Abstract:Decisions made by machine learning systems have increasing influence on the world, yet it is common for machine learning algorithms to assume that no such influence exists. An example is the use of the i.i.d. assumption in content recommendation. In fact, the (choice of) content displayed can change users' perceptions and preferences, or even drive them away, causing a shift in the distribution of users. We introduce the term auto-induced distributional shift (ADS) to describe the phenomenon of an algorithm causing a change in the distribution of its own inputs. Our goal is to ensure that machine learning systems do not leverage ADS to increase performance when doing so could be undesirable.
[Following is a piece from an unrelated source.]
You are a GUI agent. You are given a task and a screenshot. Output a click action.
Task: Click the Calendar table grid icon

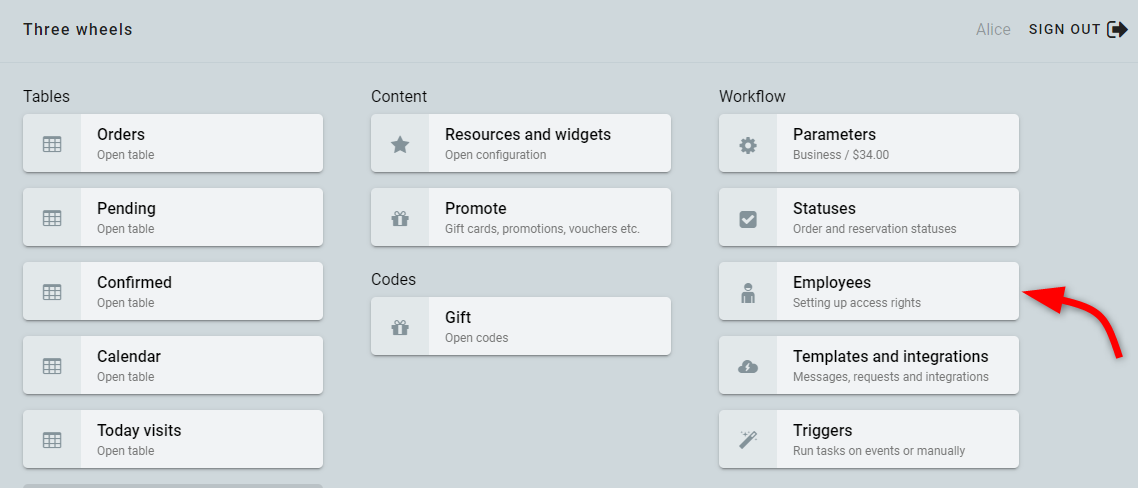(x=52, y=366)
We demonstrate that changes to the learning algorithm, such as the introduction of meta-learning, can cause hidden incentives for auto-induced distributional shift (HI-ADS) to be revealed. To address this issue, we introduce `unit tests' and a mitigation strategy for HI-ADS, as well as a toy environment for modelling real-world issues with HI-ADS in content recommendation, where we demonstrate that strong meta-learners achieve gains in performance via ADS. We show meta-learning and Q-learning both sometimes fail unit tests, but pass when using our mitigation strategy.